LOSS OF PRP4K IMPAIRS AUTOPHAGIC FLUX IN DICTYOSTELIUM DISCOIDEUM AND HUMAN CANCER CELLS

Abstract

The pre-mRNA splicing factor 4 kinase (PRP4K) is a haploinsufficient tumour suppressor conserved from Dictyostelium discoideum (D. discoideum) to humans. Here, we describe the first viable knockout (KO) model in D. discoideum, where the complete loss of the prpf4B gene results in developmental phenotypes associated with impaired macroautophagy (hereafter referred to as autophagy), including accumulation of the LC3B homolog Atg8. Using small-hairpin RNA (shRNA) knockdown (KD) PRP4K HeLa and MCF7 cancer cells, we similarly observed increased levels of LC3B, autophagy adapter protein and p62/SQSTM after PRP4K KD cells.

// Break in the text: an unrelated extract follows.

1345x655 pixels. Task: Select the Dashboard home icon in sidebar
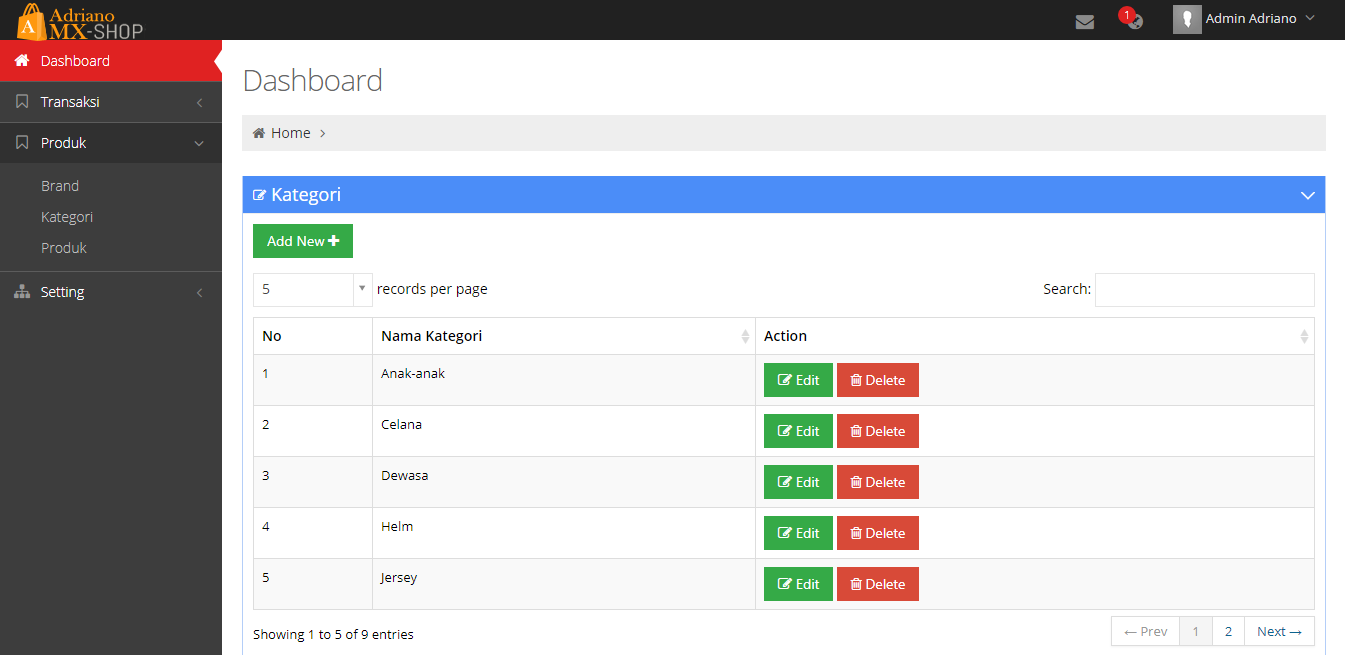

Consistent with impaired autophagic flux arising from failed autophagosome-lysosome fusion and reduced autophagosome turnover, we observed reduced quenching of GFP fluorescence in the gold-standard mCherry-GFP-LC3B flux assay in MCF7 cells after PRP4K loss. Collectively, these findings have uncovered a novel role for PRP4K in autophagy that is evolutionarily conserved from amoeba to humans.